* **FRAGMENTO**
______

A la una empiezan a entrar los comensales, de muy variado pelaje. La política es «Paga lo que crees que vale esta comida», que, traducido a mi cultura, es «deme usted la voluntad». De ahí que una mujer de unos cincuenta años me entregue solamente una libra (al día de hoy, el equivalente a 1.30 euros) y me prometa que otro día, cuando tenga algo más de dinero, subirá la oferta. Una mesa entera de yummy mummies —apelativo coloquial para las madres jóvenes y de buen ver— con sus niños decide pagar tres libras por cabeza adulta y dos por cabeza infantil. Como era de esperar, hay también un par de vejetes con problemas mentales, pero resulta fácil lidiar con ellos, pues se encuentran a gusto recibiendo buen servicio y comida, en su caso, gratuita.

______

* **CONSIGNA 1**
Reproduzca literalmente el pasaje del fragmento sobre el comedor, comenzando por «A la una empiezan» y continuando hasta «su caso, gratuita.».
* **CONSIGNA 2**
Según el fragmento sobre el comedor, ¿cuánto decide pagar por cada adulto la mesa de yummy mummies?

* **MATERIAL PROPORCIONADO**
______

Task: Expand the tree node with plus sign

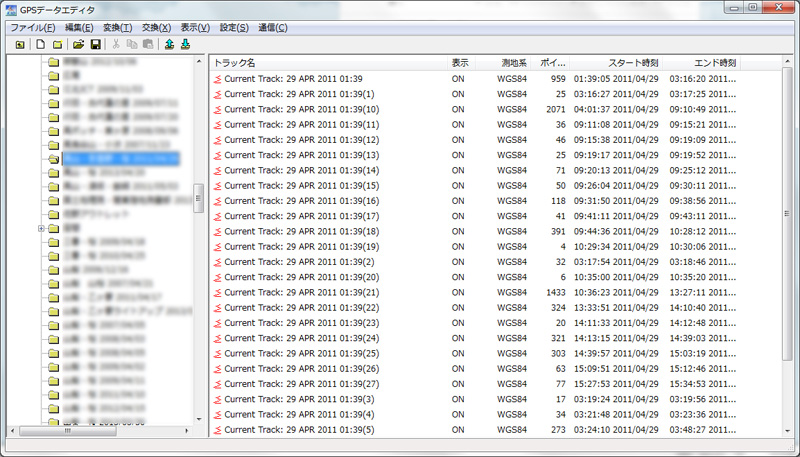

______

* **RESULTADO DEL EJERCICIO 1**
A la una empiezan a entrar los comensales, de muy variado pelaje. La política es «Paga lo que crees que vale esta comida», que, traducido a mi cultura, es «deme usted la voluntad». De ahí que una mujer de unos cincuenta años me entregue solamente una libra (al día de hoy, el equivalente a 1.30 euros) y me prometa que otro día, cuando tenga algo más de dinero, subirá la oferta. Una mesa entera de yummy mummies —apelativo coloquial para las madres jóvenes y de buen ver— con sus niños decide pagar tres libras por cabeza adulta y dos por cabeza infantil. Como era de esperar, hay también un par de vejetes con problemas mentales, pero resulta fácil lidiar con ellos, pues se encuentran a gusto recibiendo buen servicio y comida, en su caso, gratuita.

* **RESULTADO DEL EJERCICIO 2**
Tres libras por cabeza adulta.